Army study is approved

Project details plans to protect environment amid APG growth

September 02, 2007|By Mary Gail Hare | Mary Gail Hare,Sun reporter

The Army has won approval for its comprehensive environmental study, a project it had to complete before demolition and construction could proceed at Aberdeen Proving Ground as it prepares for significant expansion.

Researchers, planners and engineers reviewed the impact of large-scale development on the base, one of several military facilities slated for expansion as a result of the nationwide base realignment known as BRAC.

"All environmental criteria have been met," said Naren Desai, an APG environmental engineer who worked on the project. "We have chosen sites for construction where there will be the least environmental damage."

The Record of Decision, a nearly 400-page document that took 18 months to prepare, shows how the Army has met or will meet all guidelines and how the base will protect the environment as it grows. Work began on the study soon after BRAC was announced in 2005.

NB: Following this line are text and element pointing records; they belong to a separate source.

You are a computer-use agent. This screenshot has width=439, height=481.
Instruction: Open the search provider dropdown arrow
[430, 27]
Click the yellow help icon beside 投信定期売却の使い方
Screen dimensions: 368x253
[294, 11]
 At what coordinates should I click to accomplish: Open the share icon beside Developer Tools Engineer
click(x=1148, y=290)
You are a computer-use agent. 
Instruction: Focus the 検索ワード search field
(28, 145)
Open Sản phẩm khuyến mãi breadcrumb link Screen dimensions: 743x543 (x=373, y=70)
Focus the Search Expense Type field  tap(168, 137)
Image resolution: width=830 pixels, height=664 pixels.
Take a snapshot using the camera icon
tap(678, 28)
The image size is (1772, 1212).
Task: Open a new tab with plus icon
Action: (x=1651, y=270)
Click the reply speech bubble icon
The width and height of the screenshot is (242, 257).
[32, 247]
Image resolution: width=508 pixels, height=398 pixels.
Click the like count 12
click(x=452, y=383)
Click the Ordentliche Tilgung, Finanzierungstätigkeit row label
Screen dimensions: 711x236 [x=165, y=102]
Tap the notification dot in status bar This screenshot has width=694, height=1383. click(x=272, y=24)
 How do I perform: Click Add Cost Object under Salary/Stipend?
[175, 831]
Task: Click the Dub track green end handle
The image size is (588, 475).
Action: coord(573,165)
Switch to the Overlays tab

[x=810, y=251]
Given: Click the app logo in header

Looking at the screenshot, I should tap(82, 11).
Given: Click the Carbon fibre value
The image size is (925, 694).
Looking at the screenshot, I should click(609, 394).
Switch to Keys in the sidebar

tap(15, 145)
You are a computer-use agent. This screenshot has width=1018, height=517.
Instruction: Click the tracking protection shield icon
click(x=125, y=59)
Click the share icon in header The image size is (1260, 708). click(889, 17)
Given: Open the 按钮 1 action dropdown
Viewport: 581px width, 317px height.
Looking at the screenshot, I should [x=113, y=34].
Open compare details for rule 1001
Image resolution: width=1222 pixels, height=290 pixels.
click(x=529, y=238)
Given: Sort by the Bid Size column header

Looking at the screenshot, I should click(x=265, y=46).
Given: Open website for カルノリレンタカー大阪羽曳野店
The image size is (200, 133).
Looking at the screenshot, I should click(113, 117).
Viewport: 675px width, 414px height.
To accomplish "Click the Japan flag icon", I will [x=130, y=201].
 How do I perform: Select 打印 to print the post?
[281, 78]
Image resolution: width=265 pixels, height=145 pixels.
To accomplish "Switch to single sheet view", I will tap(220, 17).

"This is the first step in the development process, and it assures regulators that everyone looked at environmental impacts and is aware of mitigation activities," said George Mercer, spokesman for APG. "We had to review, cradle to grave, how construction and demolition will affect the environment today, tomorrow and well into the future."

With the requisite federal and state approval of the study in hand, the Army can put out to bid the first projects in what is expected to be nearly $800 million in new construction, with building starting late next year, Desai said.

"We will evaluate contractor proposals along with the Army Corps of Engineers," he said.

The first phase of construction will include upgrades to infrastructure and the razing of several aging buildings, many of them former barracks converted into offices.

"Obviously, 2007 technology will not be adequate in 2012, so we are trying to work in advance on information technology," Mercer said. "Soon there will also be work on highways and entry gates."

The first new tenants will arrive in about two years from the Army's communication command in Fort Monmouth, N.J.

During the next four years, the APG will add as many as 8,000 jobs on base and thousands more military, civilian and contractor positions on its periphery. The expansion could bring more than 30,000 people to Harford County, officials said.

The document includes studies of noise pollution, air and water quality, plant and animal life and cultural resources - all reviewed by officials at the Maryland Department of the Environment and the federal Environmental Protection Agency, Mercer said.

"This basically is a record of decisions between regulators and APG that says what the base will do to protect the environment," Mercer said. "If we don't do it, we will have to explain why, make changes and possibly pay a penalty."

The base, already Harford County's largest employer, sits on nearly 73,000 acres, 33,500 of which are waterways. It is home to a flourishing bald eagle population and many acres of wetlands.

"There will be no impact on eagles or their nesting areas, which are all outside the boundaries of construction," Desai said.

The proving ground, which dates to World War I, also houses nine major Army commands and supports 66 tenants.

The report also considers the expansion's effect on cultural resources and traffic. The Army will take "all practical means to avoid or minimize environmental harm," and follow best land management practices, the report says.

"All this had to be looked at, before we could begin working on BRAC," Mercer said. "We could not stick a shovel in the ground until it was done. Now we can, and we can tear down some buildings as well."